Personnel are often required to perform multiple simultaneous tasks at the limits of their cognitive capacity. In research surrounding cognitive performance resources for tasks during stress and high cognitive workload, one area of deficiency is measurement of individual differences. To determine the amount of attentional demand a stressor places on a subject, one must first know that all subjects are performing at the same level with the same amount of available capacity in the control condition. By equating the baselines of performance across all subjects (“baselining”) we can control for differing amounts of performance capacity or attentional resources in each individual. For example, a given level of task performance without a time restriction may be equated across subjects to account for attentional resources. Training to a fixed level of proficiency with time limits might obliterate individual differences in mental resources. Eye movement parameters may serve as a real-time measure of attentional demand. In implementing a baselining technique to control for individual differences, eye movement behaviors will be associated with the true cognitive demands of task loading or other stressors. Using eye movement data as a proxy for attentional state, it may be possible to “close the loop” on the human-machine system, providing a means by which the system can adapt to the attentional state of the human operator. In our presentation, eye movement data will be shown with and without the benefit of the baselining technique. Experimental results will be discussed within the context of this theoretical framework.

Paper Details

Date Published: 23 May 2005
PDF: 8 pages
Proc.
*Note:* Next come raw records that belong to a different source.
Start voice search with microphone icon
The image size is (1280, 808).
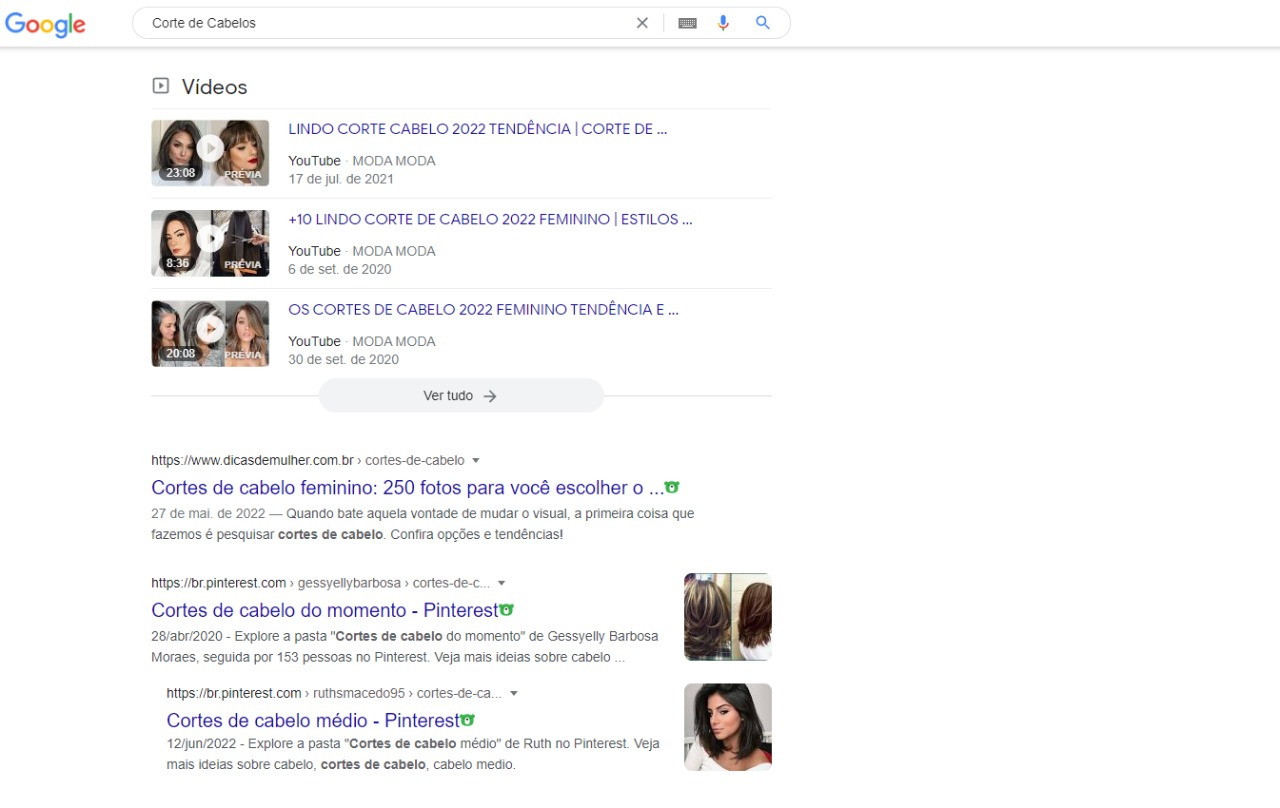point(723,23)
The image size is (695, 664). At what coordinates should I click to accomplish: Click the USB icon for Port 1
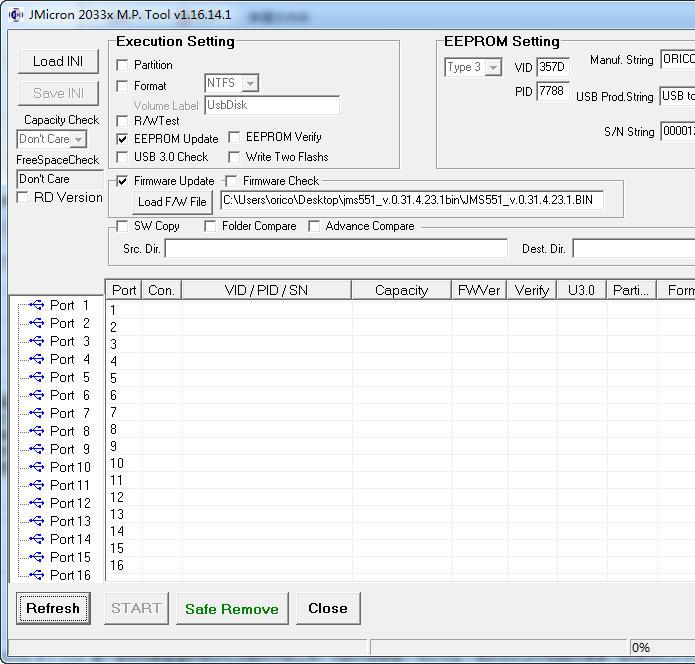point(37,305)
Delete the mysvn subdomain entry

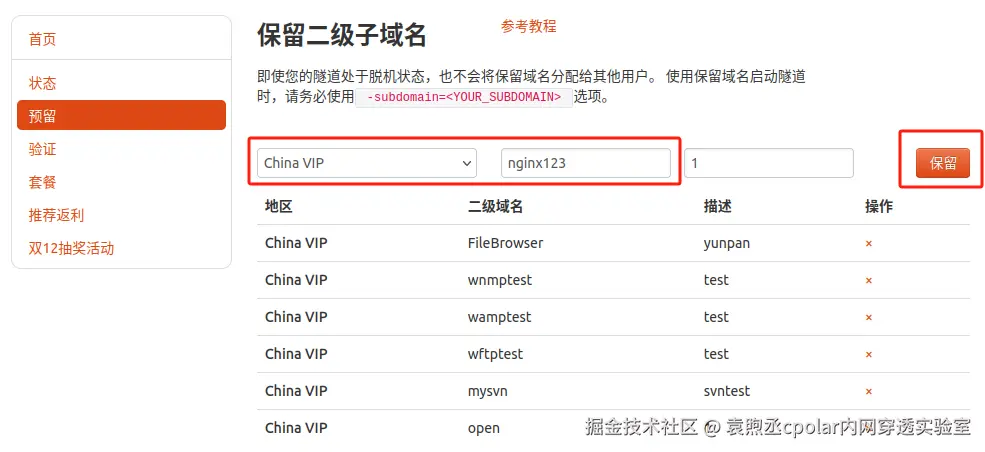(x=869, y=391)
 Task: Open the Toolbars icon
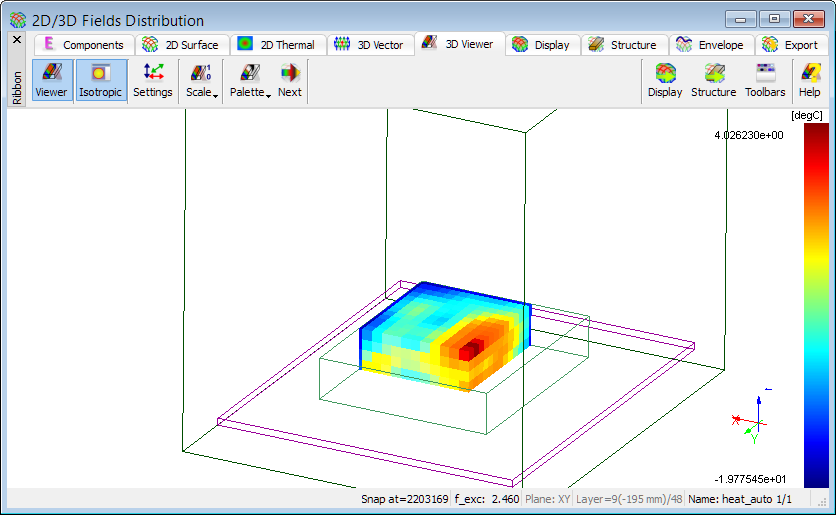point(765,80)
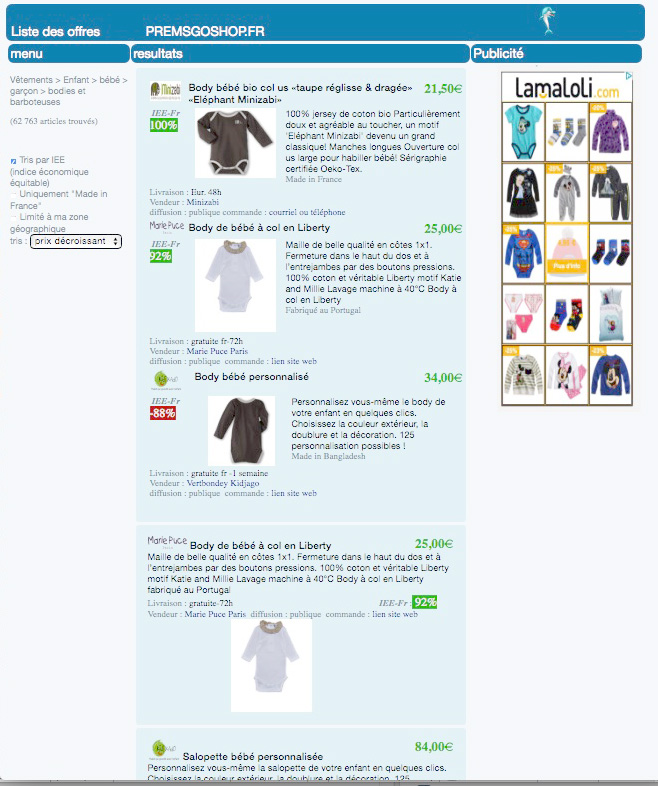This screenshot has height=786, width=658.
Task: Enable Limité à ma zone géographique option
Action: click(x=14, y=218)
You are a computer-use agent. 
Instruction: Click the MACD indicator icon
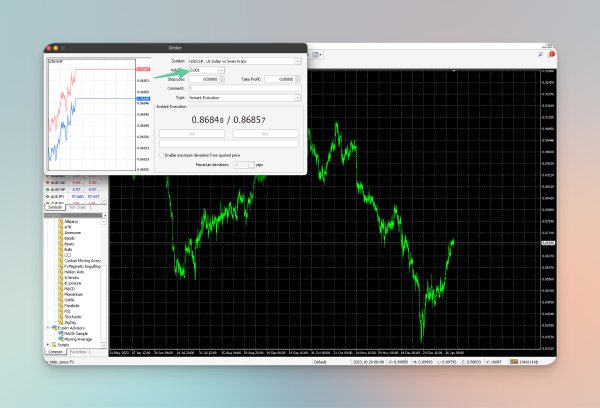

SPIE 5797, Biomonitoring for Physiological and Cognitive Performance during Military Operations, (23 May 2005);
Show Author Affiliations
Erik S. Viirre, Univ. of California/San Diego (United States)
Bradley Chase, Univ. of San Diego (United States)
Yi-Fang Tsai, Univ. of California/San Diego (United States)

Published in SPIE Proceedings Vol. 5797:
Biomonitoring for Physiological and Cognitive Performance during Military Operations
John A. Caldwell; Nancy Jo Wesensten, Editor(s)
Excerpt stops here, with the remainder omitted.